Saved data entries
>>

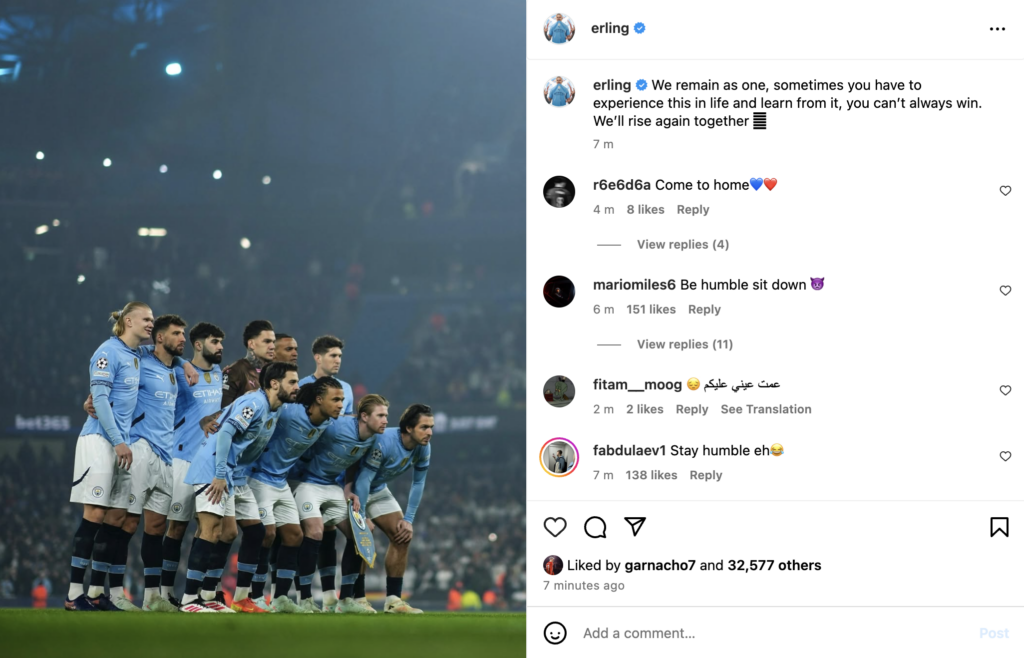Open the comment speech bubble icon
Image resolution: width=1024 pixels, height=658 pixels.
595,527
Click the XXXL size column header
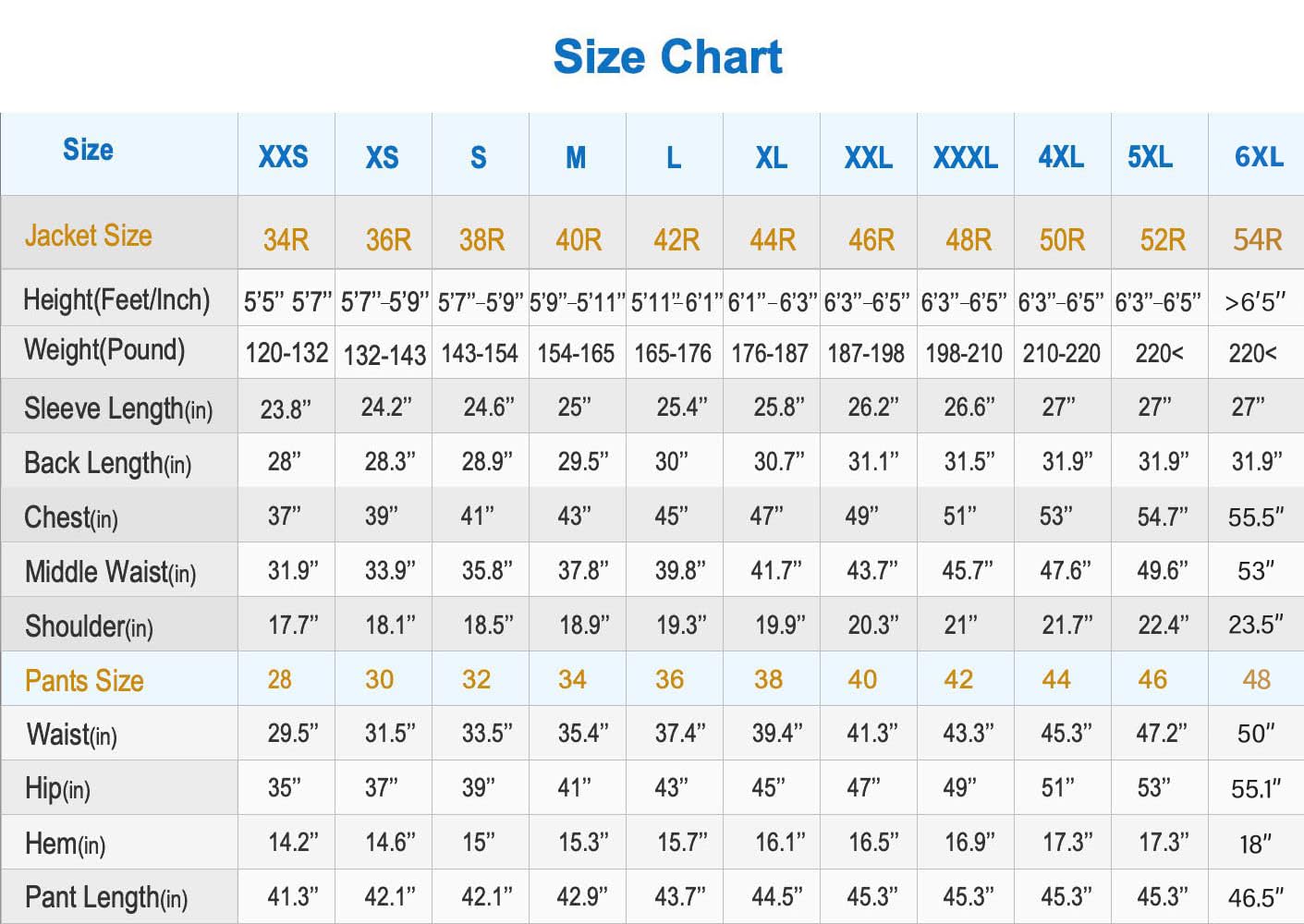Screen dimensions: 1304x924 pos(965,158)
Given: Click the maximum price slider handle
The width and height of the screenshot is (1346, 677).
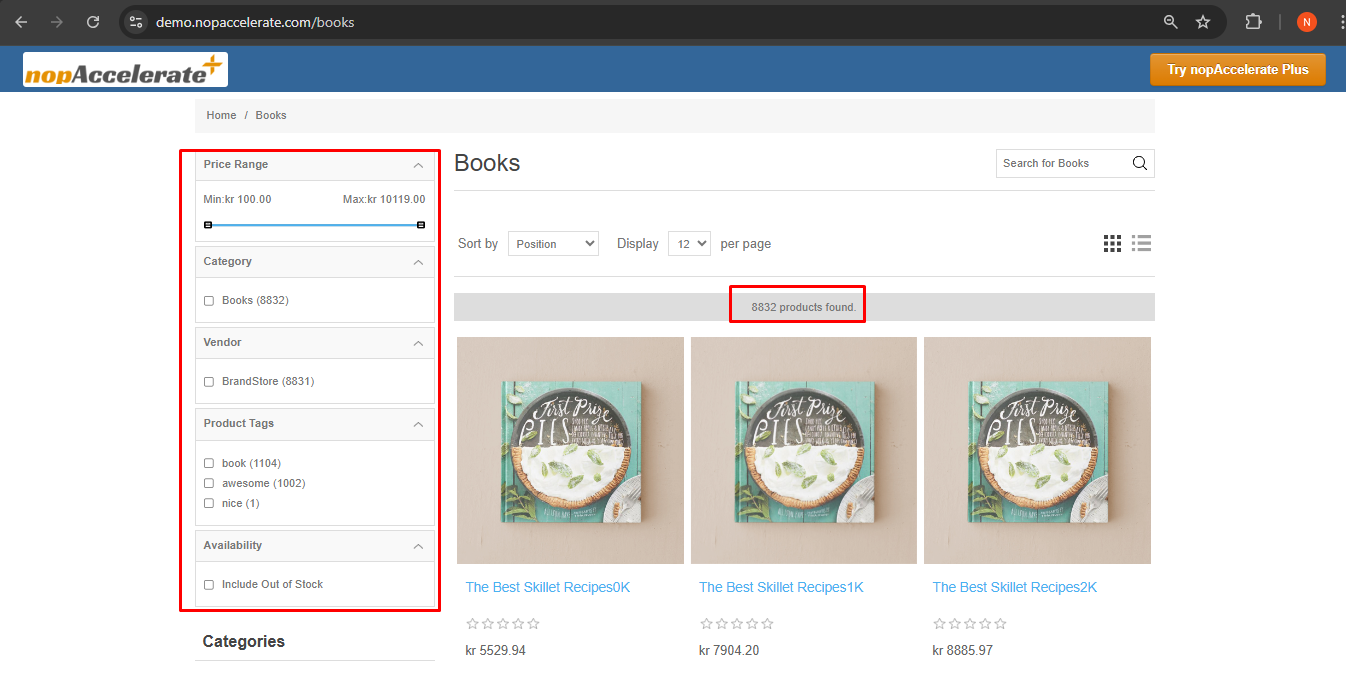Looking at the screenshot, I should [421, 225].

<<

-- What is expected --
Pictures stay out of the copy. Reproduce exactly the lines from the one containing "Click the XXXL size column header" through the last line of the records above, both included.

-- Exercise result --
Click the XXXL size column header
Screen dimensions: 1304x924 pos(965,158)
Given: Click the maximum price slider handle
The width and height of the screenshot is (1346, 677).
Looking at the screenshot, I should [421, 225].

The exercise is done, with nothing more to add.